E - se ci fosse rimasto il dubbio d’aver capito male o di stare sognando - così proseguono: Le volpi vengono stanate dai cani, che poi le inseguono, e dai cacciatori. C’è anche la possibilità di uccidere l’animale ma è una scelta che viene fatta in rari  casi.

       S’indignerebbero pure i cani - lo faranno quando sapranno leggere, solo questione di tempo - nel vedersi, come noi, trattati da diversamente intelligenti, ma intanto: qui raccontano ancora la balla spaziale dei cacciatori-tutori dell’ambiente, a cui fingono di credere solo i cacciatori stessi, i politici a caccia (ops) di voti e le numerose categorie variamente interessate all’appetitoso business, con buona pace di civiltà, umanità ed etica, merce con la quale - come con la cultura secondo qualcuno - non si mangia.
  
      Tutti noialtri continuiamo a chiederci se costoro ci sono o ci fanno. Perché a siffatte anime belle – quelli che per fini elettorali, quelli che ci guadagnano, quelli che gli piace tanto tanto sparacchiare – torna comodo ignorare realtà confermate da evidenze scientifiche e da rigorosi studi ambientali ed etologici, e cioè:

1) l’assoluta inutilità del controllo mediante uccisione di alcune specie presuntamente in sovrannumero (cinghiali, volpi ecc.) la cui eliminazione non abbassa minimente il tasso riproduttivo, per un naturale meccanismo auto-regolativo della specie stessa;  
2) l’esistenza e praticabilità di efficaci e incruenti mezzi di contenimento - spostamento in altra sede, sterilizzazione ed altri - alternativi all’uccisione;
3) l’alterazione prodotta dalla riduzione di alcune specie necessarie - come appunto le volpi - all’equilibrio dell’ecosistema; senza contare le tonnellate di piombo rilasciate ogni anno nell’ambiente dalle migliaia di cacciatori  come cacio sui maccheroni.

L’elenco può continuare.
 
       “Colpisce soprattutto la presunzione con cui l’uomo si muove per risolvere problemi all’ambiente creati da lui stesso. Nessun dubbio, né riflessione, sui metodi alternativi alla caccia” (Cristina Franzoni, in Bailador n.42).        
         Eppure, di fronte a così sconsiderata barbarie, nelle polemiche di questi giorni sulla manifestazione ripana sembra che per i responsabili - e per la stampa che generosamente ne accoglie le esternazioni in lenzuolate cubitali e acritiche - tutto il problema consista nella disputa sull’effettivo  numero delle volpi uccise nella due giorni di mattanza: “solo” due secondo gli organizzatori, da quaranta a cinquanta e più secondo altri…  Discutono di due o quaranta, quando anche una volpe ammazzata è una volpe ammazzata di troppo!
E si parlano addosso, con pensoso filosofico ragionare (tipo: è tutto legale, s’è sempre fatto, mbe’?) nella posa plastica dei santimartiri arrostiti sulla graticola dell’odio sociale.

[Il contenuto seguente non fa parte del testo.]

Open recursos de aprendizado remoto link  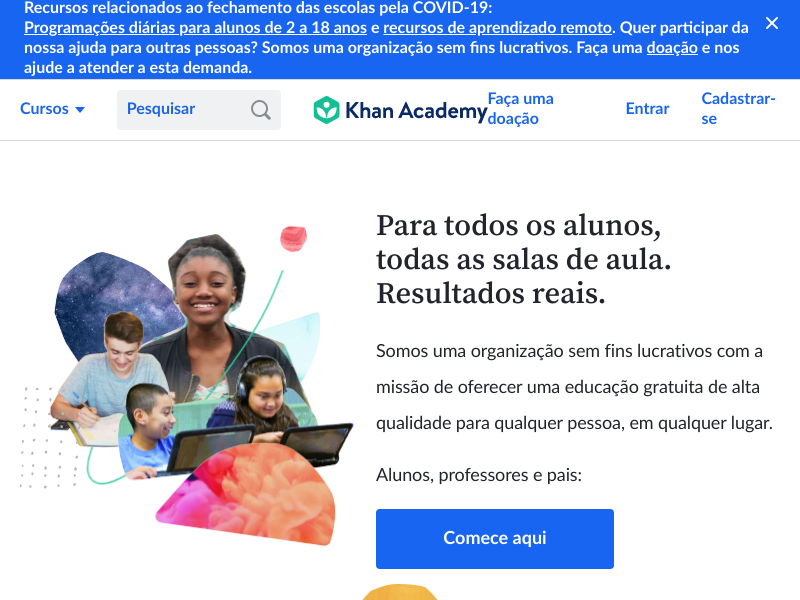[497, 28]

Come se fosse etico, morale, umanamente accettabile, inseguire essi stessi e far inseguire dai cani le volpi terrorizzate, braccarle nella tana coi loro cuccioli, decidere poi se lasciarle sbranare vive dai cani o ammazzarle sparate, o magnanimamente lasciare che muoiano da sé, di terrore.
Come se questa non fosse ferocia legalizzata, al pari di ogni forma di caccia e più ancora perché alla cretineria unisce l’incrudelimento
.
Come se fosse normale l’adesione delle istituzioni a un tale macello, e per il sindaco del luogo partecipare - così affermano i giornali - alla presentazione degli intemerati eroi iscritti alla gara di mattanza, salvo poi lui, il sindaco - ma non il giornale – smentire d’esserci stato.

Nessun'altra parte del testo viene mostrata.